In anticipation of my film packs arriving today, I’ve gone ahead and fished a couple instant film articles from my archives.
As you might have already read, I’m not necessarily the biggest fan of Instant film photography. It’s expensive, and the results are so unpredictable I can’t justify the cost. But then again, I love Lomography. That, in itself, is unpredictable and expensive. So it should come as no surprise — or maybe it should — that I picked this new Lomography Lomo’Instant camera, and I think I’m starting to dig it.
The camera is stuffed full of interesting features, but let’s get the boring stuff out of the way. It’s an instant camera that uses Fujifilm Instax Mini cartridges. The picture essentially is the size of a business card, and you get ten shots in each cartridge. It runs on four AAA batteries (not included) and they’re somewhat of a pain to figure out which way they go in. I kinda looked like one of those gorillas at the zoo with a new pumpkin full of treats, trying to figure out how to get them. The camera has a built in flash and a 27mm equiv wide lens. It shoots with +/- 2 stops by a little wheel on the front of the camera above the lens. It allows you to over/under-expose by actually adjusting the aperture. It reminds me of the exposure setting on the Polaroid SX-70, except instead of a filter over the aperture, it actually has an aperture wheel that selects f/8, f/11, f/16, f22, f32, and you can see the aperture change in the lens.

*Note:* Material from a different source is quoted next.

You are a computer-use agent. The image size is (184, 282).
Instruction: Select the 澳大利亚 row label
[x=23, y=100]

The camera has a switch on it labeled MX which allows you to make multiple exposures to a single picture. The upside is you can shoot some interesting shots. The downside is that guessing a stranger’s birth year might be easier than guessing correct exposure on this camera. The guide has a nice scale, but it’s not always reliable. I shot the below photo in a warmly lit room with the flash on at f/16 and 1/125sec (i.e. Auto mode). It’s really dark. I get it, f/16 indoors is just dumb, but I was taking into consideration it’s in Auto mode, and that it would compensate. It doesn’t. Even in auto, it’s manual. hah!
This next shot was taken outside, overcast day, with +1 exposure, and flash on 800 ISO film. Still almost unusable, but I’m starting to get better at judging exposure.

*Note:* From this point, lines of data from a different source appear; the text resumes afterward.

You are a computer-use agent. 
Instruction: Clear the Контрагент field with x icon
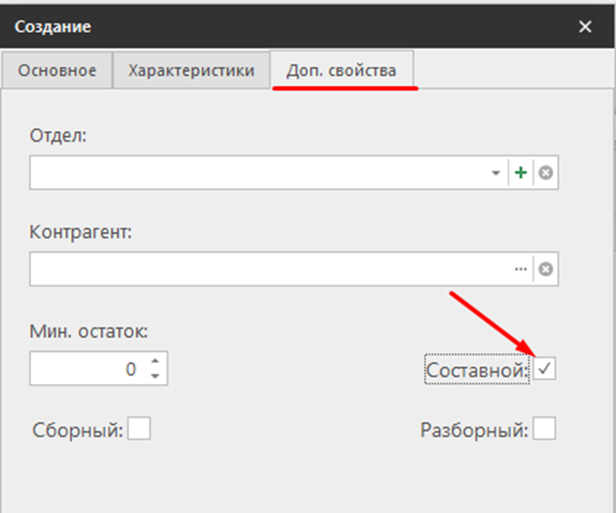(x=546, y=270)
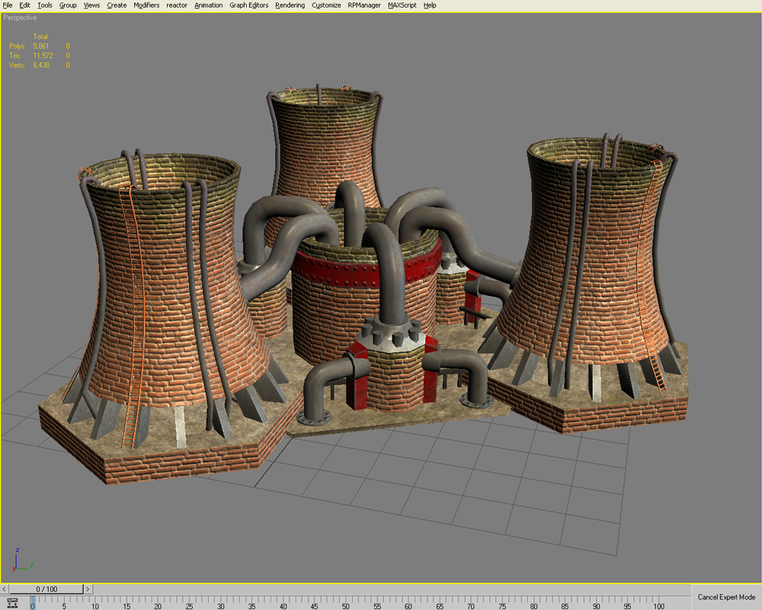This screenshot has width=762, height=610.
Task: Open the Create menu
Action: (116, 5)
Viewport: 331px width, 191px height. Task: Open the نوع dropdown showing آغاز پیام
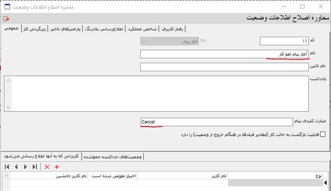coord(169,41)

The other cool part of this feature is that it will keep taking exposures until you flip the switch away from the MX position. Then it ejects your photo!
Vignette, My Lovely Friend
Oh the vignetting in the corners is pure joy…if you are into that kinda thing. Even wide open with flash it’s going to give you some darkened corners, and if you drop one stop you’ll get this cool oval frame effect. Along with the vignetting, is the touch of exposed edges that are uneven like the camera doesn’t squish the chemicals all the way to the edge of the frame.
Along with the vignetting and edge issues, there is the soft focus of the lens itself. It actually has adjustments for 1m-Infinity and 0.4m – 0.9m for close-ups and portraits. It does close-ups pretty well. In the photo below, I was 6 inches or so from the statue when I pulled the shutter release, and the photo is still pretty cool.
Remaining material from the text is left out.